### Activity
Could you repeat all of the entries below word for word, apart from the pictures?

### Source data
*** Block opens ***

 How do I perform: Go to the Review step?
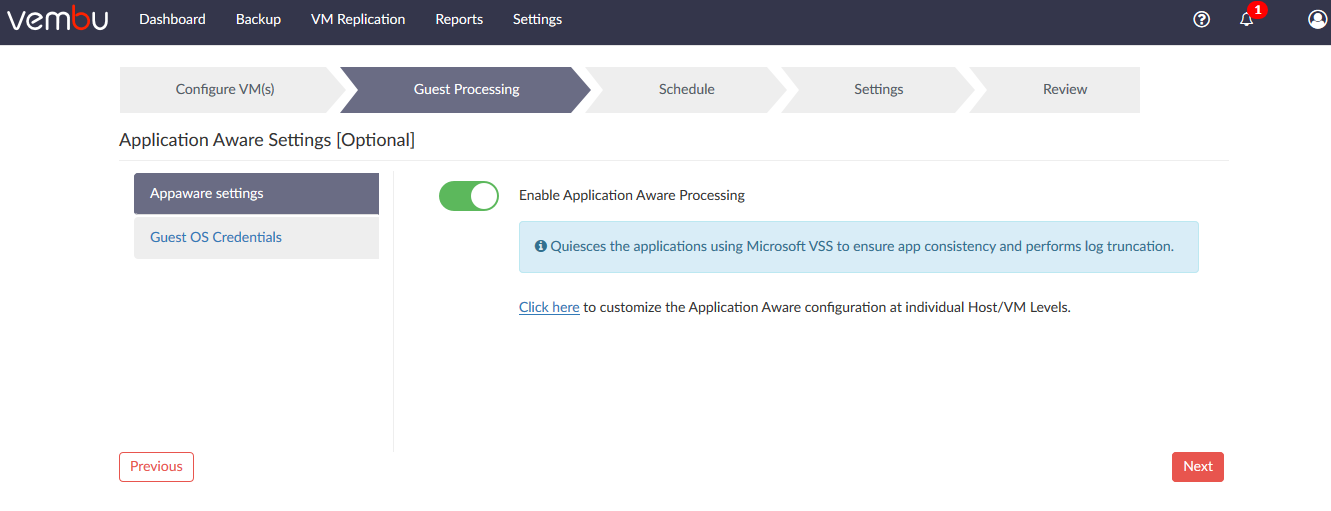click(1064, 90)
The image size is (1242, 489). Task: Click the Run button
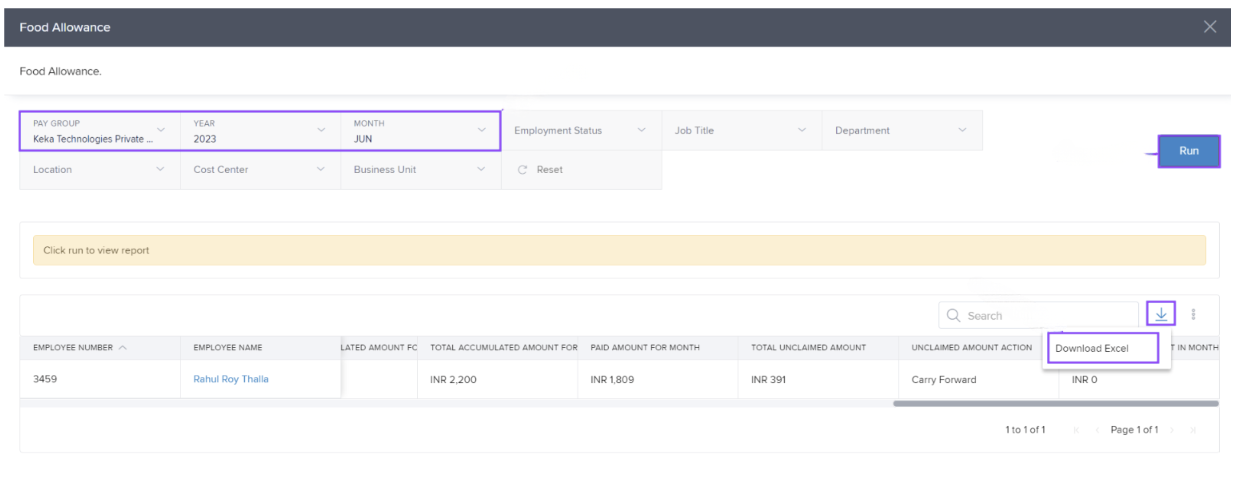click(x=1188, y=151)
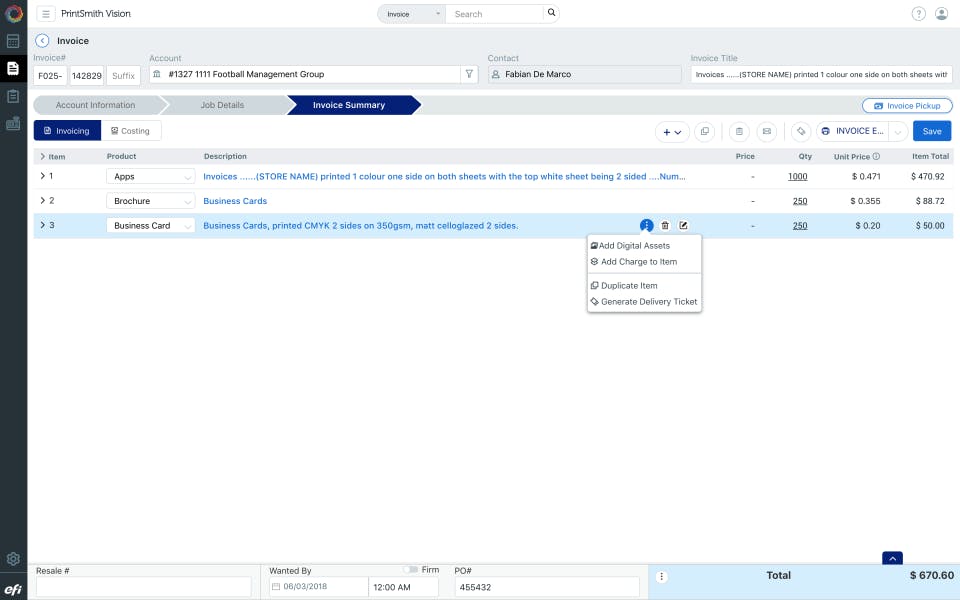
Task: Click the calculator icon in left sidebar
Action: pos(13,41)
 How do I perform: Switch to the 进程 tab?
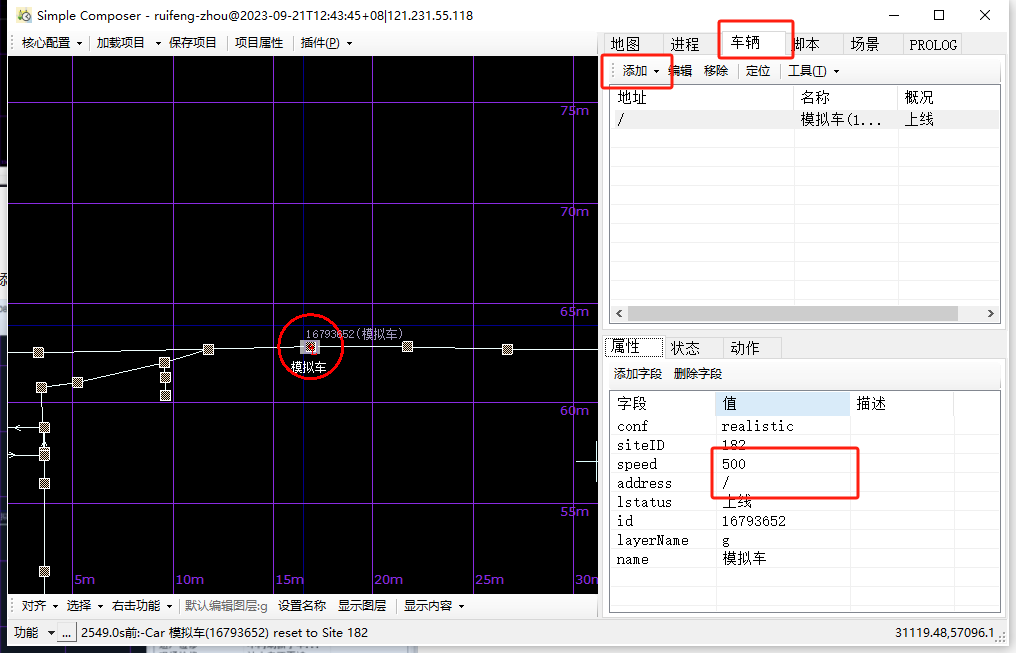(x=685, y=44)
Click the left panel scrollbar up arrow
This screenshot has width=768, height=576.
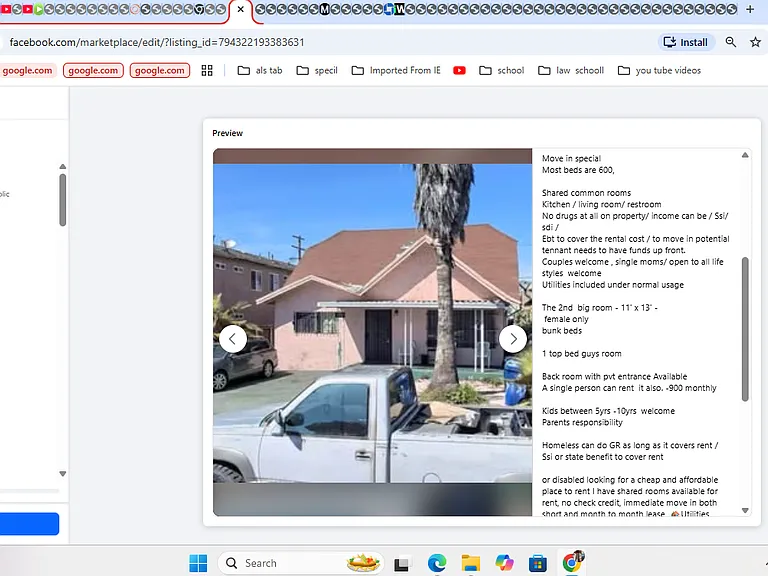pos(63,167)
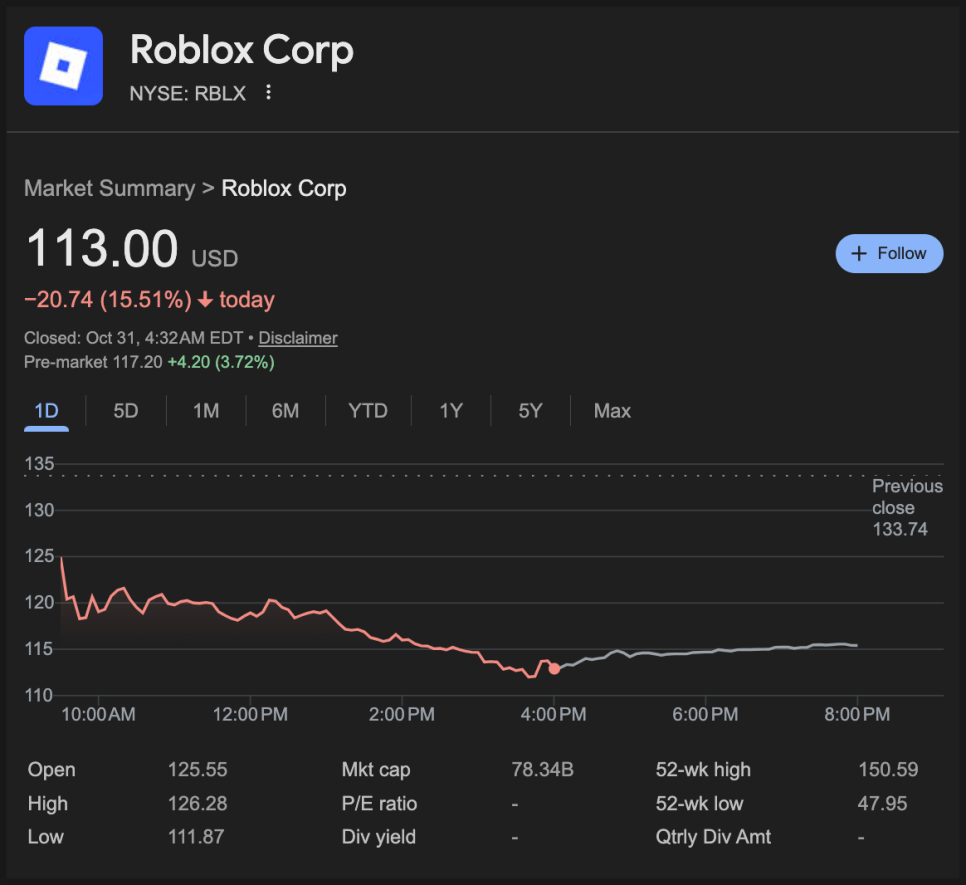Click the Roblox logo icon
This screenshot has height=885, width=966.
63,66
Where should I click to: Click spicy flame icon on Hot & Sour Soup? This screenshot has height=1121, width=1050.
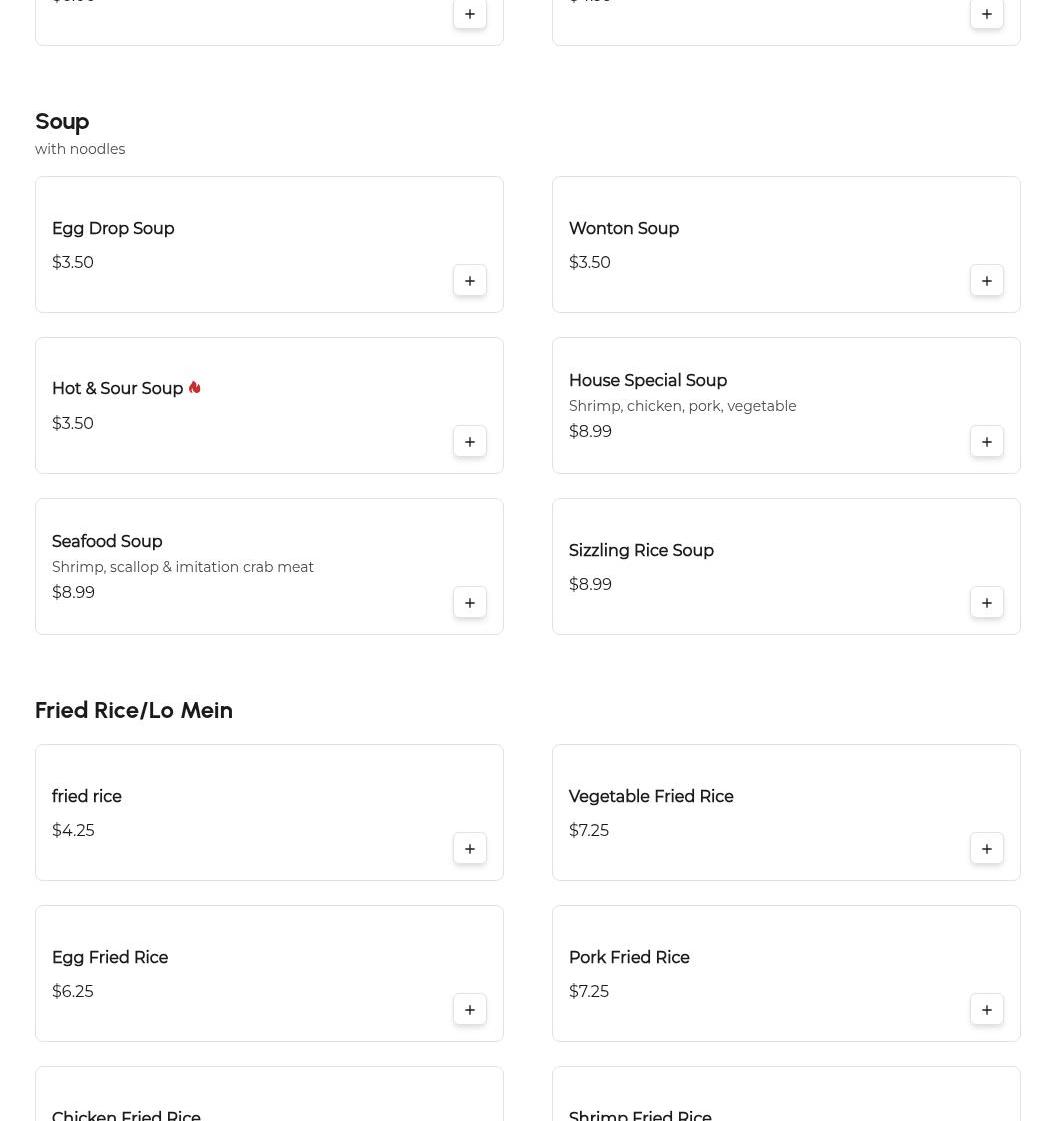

*** Block closes ***

### Response area
 How do I perform: Go to the Review step?
click(1064, 90)
The image size is (1242, 489). Task: Click the Run button
click(x=1188, y=151)
Task: Click the calculator icon in left sidebar
Action: pos(13,41)
 How do I perform: Switch to the 进程 tab?
(x=685, y=44)
Click the left panel scrollbar up arrow
This screenshot has width=768, height=576.
pos(63,167)
Click the Roblox logo icon
This screenshot has height=885, width=966.
63,66
Where should I click to: Click spicy flame icon on Hot & Sour Soup? This screenshot has height=1121, width=1050.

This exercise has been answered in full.